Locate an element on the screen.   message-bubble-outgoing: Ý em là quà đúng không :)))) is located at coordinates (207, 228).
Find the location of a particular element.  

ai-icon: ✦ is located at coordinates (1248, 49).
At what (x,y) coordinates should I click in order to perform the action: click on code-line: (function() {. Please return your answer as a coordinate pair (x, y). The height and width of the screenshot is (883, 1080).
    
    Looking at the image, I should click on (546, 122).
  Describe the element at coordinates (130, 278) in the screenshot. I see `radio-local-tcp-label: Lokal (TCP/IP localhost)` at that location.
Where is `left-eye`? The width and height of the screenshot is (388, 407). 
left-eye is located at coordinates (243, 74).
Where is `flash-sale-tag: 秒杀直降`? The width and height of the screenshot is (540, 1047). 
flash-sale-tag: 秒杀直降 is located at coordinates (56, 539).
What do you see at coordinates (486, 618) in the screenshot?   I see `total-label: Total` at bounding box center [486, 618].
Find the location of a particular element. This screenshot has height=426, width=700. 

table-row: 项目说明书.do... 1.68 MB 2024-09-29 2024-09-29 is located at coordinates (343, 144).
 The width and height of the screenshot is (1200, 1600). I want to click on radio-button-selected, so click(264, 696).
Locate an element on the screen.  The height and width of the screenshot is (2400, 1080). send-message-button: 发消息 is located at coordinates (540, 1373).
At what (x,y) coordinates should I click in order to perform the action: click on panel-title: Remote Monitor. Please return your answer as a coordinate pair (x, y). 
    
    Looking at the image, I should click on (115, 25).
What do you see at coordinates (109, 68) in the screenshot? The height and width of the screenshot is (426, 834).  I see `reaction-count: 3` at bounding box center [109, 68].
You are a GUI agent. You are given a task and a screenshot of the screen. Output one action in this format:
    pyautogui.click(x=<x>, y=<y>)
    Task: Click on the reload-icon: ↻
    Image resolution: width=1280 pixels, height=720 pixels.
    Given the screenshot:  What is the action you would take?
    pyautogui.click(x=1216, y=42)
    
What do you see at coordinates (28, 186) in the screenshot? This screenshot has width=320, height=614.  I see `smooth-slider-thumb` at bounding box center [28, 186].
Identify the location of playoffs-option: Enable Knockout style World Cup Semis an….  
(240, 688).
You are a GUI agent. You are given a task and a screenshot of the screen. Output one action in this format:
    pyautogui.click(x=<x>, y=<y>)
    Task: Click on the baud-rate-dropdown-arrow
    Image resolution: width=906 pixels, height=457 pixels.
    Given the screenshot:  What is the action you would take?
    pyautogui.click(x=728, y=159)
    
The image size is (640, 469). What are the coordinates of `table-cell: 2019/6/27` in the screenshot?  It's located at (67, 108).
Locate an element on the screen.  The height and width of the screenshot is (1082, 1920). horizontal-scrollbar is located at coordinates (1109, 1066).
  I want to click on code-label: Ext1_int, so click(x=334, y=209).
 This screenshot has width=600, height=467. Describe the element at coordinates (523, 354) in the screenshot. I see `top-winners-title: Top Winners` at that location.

**Assignment:** Render the data above as a two-column Markdown table, Row and Line, giving each non-blank line its own numbered row. Leave out the blank lines.

**Task output:**
| Row | Line |
|---|---|
| 1 | Locate an element on the screen.   message-bubble-outgoing: Ý em là quà đúng không :)))) is located at coordinates (207, 228). |
| 2 | Find the location of a particular element.   |
| 3 | ai-icon: ✦ is located at coordinates (1248, 49). |
| 4 | At what (x,y) coordinates should I click in order to perform the action: click on code-line: (function() {. Please return your answer as a coordinate pair (x, y). The height and width of the screenshot is (883, 1080). |
| 5 |     Looking at the image, I should click on (546, 122). |
| 6 |   Describe the element at coordinates (130, 278) in the screenshot. I see `radio-local-tcp-label: Lokal (TCP/IP localhost)` at that location. |
| 7 | Where is `left-eye`? The width and height of the screenshot is (388, 407).  |
| 8 | left-eye is located at coordinates (243, 74). |
| 9 | Where is `flash-sale-tag: 秒杀直降`? The width and height of the screenshot is (540, 1047).  |
| 10 | flash-sale-tag: 秒杀直降 is located at coordinates (56, 539). |
| 11 | What do you see at coordinates (486, 618) in the screenshot?   I see `total-label: Total` at bounding box center [486, 618]. |
| 12 | Find the location of a particular element. This screenshot has height=426, width=700.  |
| 13 | table-row: 项目说明书.do... 1.68 MB 2024-09-29 2024-09-29 is located at coordinates (343, 144). |
| 14 |  The width and height of the screenshot is (1200, 1600). I want to click on radio-button-selected, so click(264, 696). |
| 15 | Locate an element on the screen.  The height and width of the screenshot is (2400, 1080). send-message-button: 发消息 is located at coordinates (540, 1373). |
| 16 | At what (x,y) coordinates should I click in order to perform the action: click on panel-title: Remote Monitor. Please return your answer as a coordinate pair (x, y).  |
| 17 |     Looking at the image, I should click on (115, 25). |
| 18 | What do you see at coordinates (109, 68) in the screenshot? The height and width of the screenshot is (426, 834).  I see `reaction-count: 3` at bounding box center [109, 68]. |
| 19 | You are a GUI agent. You are given a task and a screenshot of the screen. Output one action in this format: |
| 20 |     pyautogui.click(x=<x>, y=<y>) |
| 21 |     Task: Click on the reload-icon: ↻ |
| 22 |     Image resolution: width=1280 pixels, height=720 pixels. |
| 23 |     Given the screenshot:  What is the action you would take? |
| 24 |     pyautogui.click(x=1216, y=42) |
| 25 | What do you see at coordinates (28, 186) in the screenshot? This screenshot has width=320, height=614.  I see `smooth-slider-thumb` at bounding box center [28, 186]. |
| 26 | Identify the location of playoffs-option: Enable Knockout style World Cup Semis an….   |
| 27 | (240, 688). |
| 28 | You are a GUI agent. You are given a task and a screenshot of the screen. Output one action in this format: |
| 29 |     pyautogui.click(x=<x>, y=<y>) |
| 30 |     Task: Click on the baud-rate-dropdown-arrow |
| 31 |     Image resolution: width=906 pixels, height=457 pixels. |
| 32 |     Given the screenshot:  What is the action you would take? |
| 33 |     pyautogui.click(x=728, y=159) |
| 34 | The image size is (640, 469). What are the coordinates of `table-cell: 2019/6/27` in the screenshot?  It's located at (67, 108). |
| 35 | Locate an element on the screen.  The height and width of the screenshot is (1082, 1920). horizontal-scrollbar is located at coordinates (1109, 1066). |
| 36 |   I want to click on code-label: Ext1_int, so click(x=334, y=209). |
| 37 |  This screenshot has width=600, height=467. Describe the element at coordinates (523, 354) in the screenshot. I see `top-winners-title: Top Winners` at that location. |